**CONSIGNE 1:** Veuillez extraire toutes les lignes des enregistrements qui contiennent le mot « Food ».

**TEXTE SOURCE:**
▬▬▬▬▬▬▬▬▬▬
Le mouvement de résistance palestinien Hamas a publié une déclaration saluant l'intervention du Nicaragua à la CIJ et a appelé les pays du monde « à suivre l'exemple du Nicaragua, de l'Afrique du Sud et d'autres pays qui ont refusé de fermer les yeux sur le crime commis par l'entité d'occupation sioniste à Gaza, avec le soutien manifeste des gouvernements occidentaux ». Le Hamas a également appelé la CIJ à rendre « des décisions fermes qui conduiraient à l'arrêt du génocide en cours à Gaza, en dépit de ses décisions antérieures, que l'ennemi sioniste a ignorées, comme toutes les décisions, tous les accords et toutes les lois internationales ».

La cause du Nicaragua

Le Nicaragua a fait valoir que les responsables allemands au plus haut niveau « ont reconnu que la situation à Gaza soulève des doutes quant au respect des règles élémentaires du droit international et que ces questions doivent être abordées » et « pourtant, en ce moment-même, l'exportation d'armes et d'équipements militaires allemands vers Israël, susceptibles d'être utilisés pour commettre ces graves violations du droit international, se poursuit ».

Dans son allocution d'ouverture, l'ambassadeur du Nicaragua aux Pays-Bas, Carlos José Arguello Gomez, a expliqué que « de graves violations du droit humanitaire international, y compris un génocide, ont lieu en Palestine » et qu'elles sont « commises ouvertement ». Lorsqu'une situation de cette nature se produit ou risque de se produire, les obligations de tous les États sont claires : non seulement les États ne doivent pas favoriser la situation en aidant ou en assistant l'auteur, mais ils doivent faire tout leur possible pour empêcher ces violations. « L'Allemagne a manqué à ces obligations imposées à tous les États », a déclaré l'ambassadeur.

En ce qui concerne l'arrêt de la CIJ du 26 janvier, selon lequel il est plausible qu'Israël commette des actes de génocide à Gaza, l'Allemagne avait l'obligation de cesser d'aider Israël. « L'obligation de prévenir un génocide naît lorsqu'il devient clair qu'un génocide est en train d'être commis », a déclaré l'ambassadeur nicaraguayen. Or, l'Allemagne « continue à ce jour de fournir une assistance militaire à Israël ». Il a ajouté :

« L'Allemagne est responsable dans la mesure où ces infractions ont rendu possible ou facilité ces graves violations des normes juridiques internationales générales visant le peuple palestinien, non seulement dans la bande de Gaza, mais aussi dans les territoires occupés et en Israël même. C'est ce qui justifie à la fois la demande du Nicaragua adressée à l'Allemagne et la demande de mesures conservatoires.

« L'Allemagne ne peut qu'être consciente que les munitions, l'équipement militaire et les armes de guerre qu'elle fournit à Israël soutiennent le génocide à Gaza. [...] Le fait est que l'assurance de l'approvisionnement et du remplacement des armements est cruciale pour la poursuite des attaques d'Israël à Gaza. »
▬▬▬▬▬▬▬▬▬▬
**DONNÉES FOURNIES:**
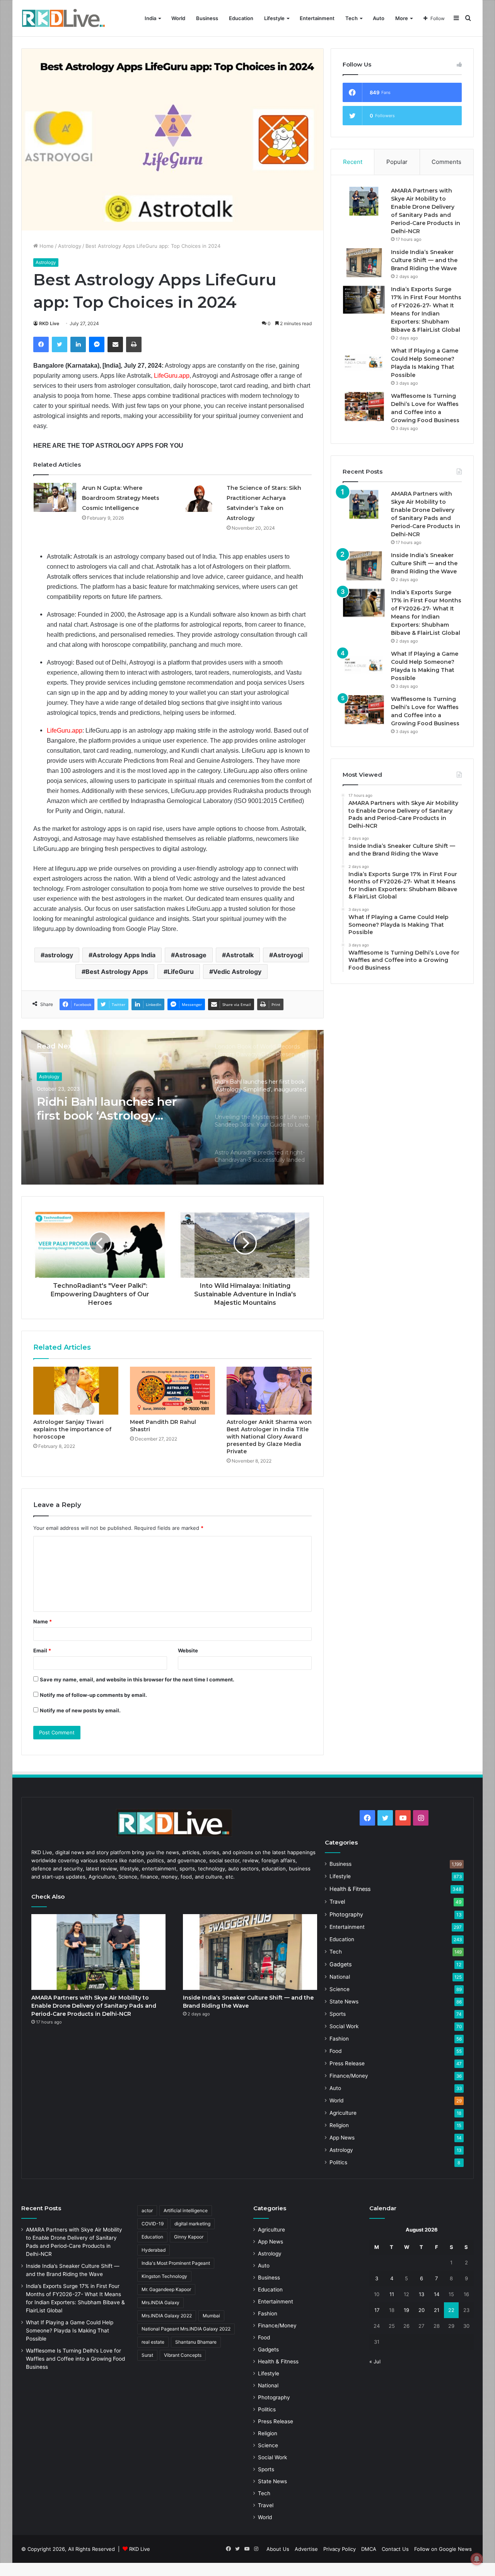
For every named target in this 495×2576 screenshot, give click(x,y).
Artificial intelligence (186, 2210)
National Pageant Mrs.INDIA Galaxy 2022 (186, 2329)
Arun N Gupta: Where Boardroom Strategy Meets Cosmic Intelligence (120, 497)
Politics (338, 2162)
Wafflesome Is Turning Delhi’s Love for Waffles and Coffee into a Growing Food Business (75, 2359)
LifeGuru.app (171, 375)
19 (406, 2310)
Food (335, 2051)
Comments (446, 161)
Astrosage (191, 955)
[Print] (134, 344)
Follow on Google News (443, 2549)
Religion (339, 2125)
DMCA (368, 2549)
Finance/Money (348, 2076)
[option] (172, 1107)
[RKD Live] (63, 18)
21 (436, 2310)
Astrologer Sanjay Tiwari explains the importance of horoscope (72, 1429)
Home (46, 246)
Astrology (69, 246)
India (150, 18)
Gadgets (340, 1964)
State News (343, 2001)
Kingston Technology (164, 2276)
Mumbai (211, 2316)
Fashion (339, 2039)
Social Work (343, 2026)
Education (241, 18)
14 (436, 2294)
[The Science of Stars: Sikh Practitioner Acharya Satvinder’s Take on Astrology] (199, 497)
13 (421, 2294)
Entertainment (317, 18)
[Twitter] (59, 344)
▬▬▬▬▬▬▬▬▬▬
**CONSIGNE 2:** D'après le texte source, quelle fonction occupe Carlos José Arguello Gomez ?

**RÉPONSE 1:**
Wafflesome Is Turning Delhi’s Love for Waffles and Coffee into a Growing Food Business (75, 2359)
Food (335, 2051)

**RÉPONSE 2:** Il est l'ambassadeur du Nicaragua aux Pays-Bas.